Idyllisch, etwas ausserhalb der Stadt, liegt der Rheinfelder Waldfriedhof. 1924 errichtet, hat der Zahn der Zeit seine Spuren an ihm hinterlassen. Die Stadt hat darauf reagiert und ein Konzept erarbeitet mit dem Ziel, den Friedhof über mehrere Jahre hinweg sanft zu sanieren und dabei seinen Charakter zu erhalten. Am Samstag, 10 bis 12 Uhr, werden auf dem Waldfriedhof die ersten Neuerungen und Massnahmen vorgestellt.

Innert der letzten Jahre gab es Beschwerden aufgrund des Schattenfalls auf einige Gräber, sagt Danilo Vidoni, stellvertretender Stadtbaumeister. «Wir haben deswegen, dort wo es nötig war, ausgelichtet und gleichzeitig alte Strukturen wieder hergesellt, die zugewuchert waren». Dazu gehört auch das Beschneiden der Bäume am Eingangsbereich des Friedhofes, wodurch die Sichtbarkeit der Kapelle erhöht wurde.

Handlungsbedarf an diversen Orten

«Des Weiteren mussten wir einige Wege sanieren, da die Oberfläche des Belages an einigen Stellen stark beschädigt war», sagt Vidoni. Zudem wurden die Ziergrünflächen an der Kapelle erneuert. Kurzfristig soll das in die Jahre gekommen Mobiliar in der Aufbahrungshalle ersetzt werden. Daneben steht bei den Sitzbänken Handlungsbedarf. Nicht nur weil diese aus unterschiedliche Materialien bestehen, sondern auch, weil ihre Standorte meist willkürlich gewählt erscheinen, sagt Vidoni.
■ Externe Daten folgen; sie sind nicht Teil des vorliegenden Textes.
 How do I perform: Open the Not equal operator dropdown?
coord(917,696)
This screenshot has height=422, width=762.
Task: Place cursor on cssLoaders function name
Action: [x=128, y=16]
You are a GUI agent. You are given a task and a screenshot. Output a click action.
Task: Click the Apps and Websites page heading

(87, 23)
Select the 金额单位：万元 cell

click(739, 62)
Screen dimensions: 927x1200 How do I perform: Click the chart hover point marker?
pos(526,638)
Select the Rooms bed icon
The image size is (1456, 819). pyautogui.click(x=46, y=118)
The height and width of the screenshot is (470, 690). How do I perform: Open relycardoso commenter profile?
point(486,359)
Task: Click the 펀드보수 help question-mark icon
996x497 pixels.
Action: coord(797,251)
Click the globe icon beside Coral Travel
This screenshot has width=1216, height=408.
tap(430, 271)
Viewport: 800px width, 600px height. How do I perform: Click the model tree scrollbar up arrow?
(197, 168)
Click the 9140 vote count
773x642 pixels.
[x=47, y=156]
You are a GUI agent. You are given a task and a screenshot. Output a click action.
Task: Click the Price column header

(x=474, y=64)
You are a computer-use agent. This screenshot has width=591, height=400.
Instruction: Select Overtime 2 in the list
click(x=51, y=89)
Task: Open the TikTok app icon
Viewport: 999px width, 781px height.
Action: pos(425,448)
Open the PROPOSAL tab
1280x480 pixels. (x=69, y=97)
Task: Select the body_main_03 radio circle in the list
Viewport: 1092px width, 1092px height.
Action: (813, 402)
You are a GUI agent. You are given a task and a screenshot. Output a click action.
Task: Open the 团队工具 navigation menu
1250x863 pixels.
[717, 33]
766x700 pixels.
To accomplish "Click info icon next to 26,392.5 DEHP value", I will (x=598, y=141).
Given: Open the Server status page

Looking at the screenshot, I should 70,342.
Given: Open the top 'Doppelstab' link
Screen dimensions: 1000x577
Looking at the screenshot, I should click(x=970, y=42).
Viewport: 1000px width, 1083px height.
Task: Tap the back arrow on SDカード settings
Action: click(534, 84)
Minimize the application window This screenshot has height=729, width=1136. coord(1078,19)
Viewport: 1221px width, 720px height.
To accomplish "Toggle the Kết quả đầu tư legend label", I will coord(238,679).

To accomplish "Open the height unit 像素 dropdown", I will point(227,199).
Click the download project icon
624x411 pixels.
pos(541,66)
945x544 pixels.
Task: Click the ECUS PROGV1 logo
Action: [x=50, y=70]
«Zukünftige Sanierungsarbeiten drängen sich auch auf, weil sich die Bestattungsgewohnheiten verändert haben», sagt Vidoni. So dürften mittelfristig nur noch rund 240 Erdbestattungsgräber nötig sein – zurzeit sind es etwa doppelt so viele. Auch die Nachfrage nach Urnenreihengräbern sinkt: Statt derzeit rund 200 dürfte man künftig nur noch rund 150 benötigen. «Vor allem die Kleinflächen auf den Gräbern, erzeugen einen hohen Pflegeaufwand», sagt Vidoni. Auf der anderen Seite wollen immer mehr Menschen kremiert werden und in einem Gemeinschaftsgrab ihre letzte Ruhe finden. Hier dürfte sich der Bedarf von rund 700 etwa verdoppeln. «Dies liegt unter anderem daran, dass bei den Gemeinschaftsgräbern für die Angehörige kein Pflegeaufwand anfällt», sagt Vidoni.

Langfristig denke man darüber nach, die Kindergräber in die Reihengräber zu integrieren. So liege der kaum belegte Bereich etwas abseits und füge sich nur schlecht in das Gesamtbild der Anlage ein.

Grabstätte für Sternenkinder

Vom Spital Rheinfelden habe man den Hinweis bekommen, auch eine Bestattungsmöglichkeit für früh verlorene Kinder – sogenannte Sternenkinder – anzubieten, sagt Vidoni. Über die Ausgestaltung habe man sich aber noch keine konkreten Gedanken gemacht.

Auch über die Gestaltung eines Urnenhaingrabes – einer Bestattung bei der die Urne in die Erde beigesetzt wird – mache man sich Gedanken. «Diese Bestattungsform wird immer mehr gewünscht. Auch, weil sich Pflegeaufwand und Kosten in Grenzen halten», sagt Vidoni.